I imagine this review is going to be fairly short. This was easily in my top five most anticipated books of 2016. As such, I read it months ago pretty much as soon as it was mine…and then just kept putting off reviewing it. For no reason beyond the fact that I’ve become an incredibly lazy reviewer. I didn’t want to let this one pass by completely, though, because people should definitely know about this one. 
What I loved about this book:
  • It is a Macbeth retelling with a lesbian couple in the roles of Macbeth and Lady Macbeth. 
  • It is a Macbeth retelling with a lesbian couple in the roles of Macbeth and Lady Macbeth. 
  • It takes place in a boarding school, which is my all-time favorite setting for books.
  • Not only are “the Macbeths” a lesbian couple, one is Hispanic and the other is physically disabled. 
  • It is seriously eerie. If you are familiar with Macbeth (and I’m going to assume that you are), you know that ghosts abound in the play. They are prevalent in As I Descended, too, and I was legit freaked out by parts of the story.
  • The sense of dread starts at the beginning of the book and doesn’t let up.
  • The “descent” of both Maria (Macbeth) and Lily (Lady M) are realistic. 
  • I didn’t really like either of the girls, but I was rooting for them regardless. 
  • I seriously love that cover. 
I love Shakespearean retellings. I just love Shakespeare, period. What I really enjoyed about this retelling is that it didn’t cling too tightly to the original play, but the dread you feel while reading the story is the same as the one you get when reading (or seeing) the play. I loved the idea of setting the story at a boarding school–a place where racism and classism can run rampant. I loved that what Maria wanted wasn’t the “kingdom”, but the top spot in school which would give her a real chance at going to university with Lily. I loved how absolutely creepy this story was and that I can remember the feeling I felt even though I read this months ago. 

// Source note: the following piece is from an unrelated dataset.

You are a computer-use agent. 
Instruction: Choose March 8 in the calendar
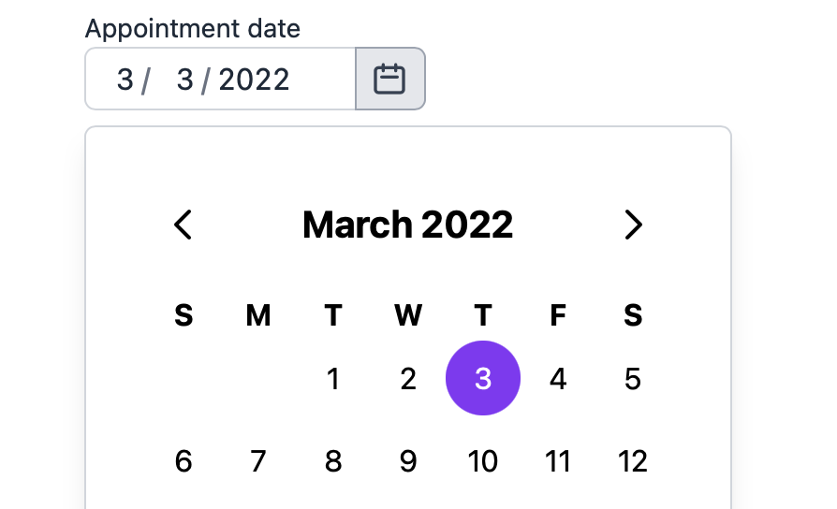pos(333,461)
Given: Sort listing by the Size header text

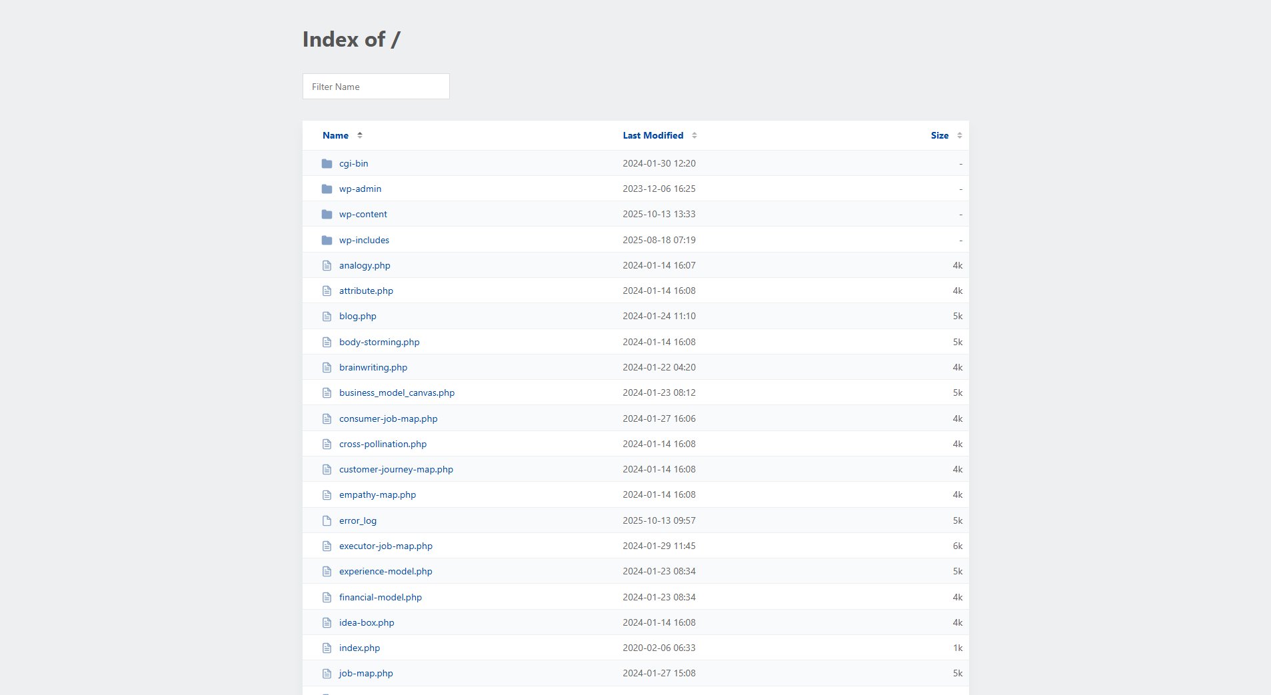Looking at the screenshot, I should [x=939, y=135].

There are things I didn’t love. I thought the second half started to drag a bit after a fast-paced start that I immediately fell into, and I wasn’t crazy about the ending. Both of those are very small complaints, though, and as I type this months after reading it, the good things are definitely the ones that are standing out to me. 

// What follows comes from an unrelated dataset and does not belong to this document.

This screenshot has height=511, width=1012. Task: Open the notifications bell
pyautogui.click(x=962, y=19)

True story: I truly remember staying up until midnight reading this book one night and then waking up at 1am because I could have sworn–sworn–that somebody was whispering in my ear. This story really messed with my mind. I’m not easily spooked, either. I often watch scary movies alone because my husband doesn’t like them. 

There are a lot of people this book would appeal to: Shakespeare nuts, those seeking true diversity in their stories, those looking for the perfectly eerie fall read. 

Definitely recommend.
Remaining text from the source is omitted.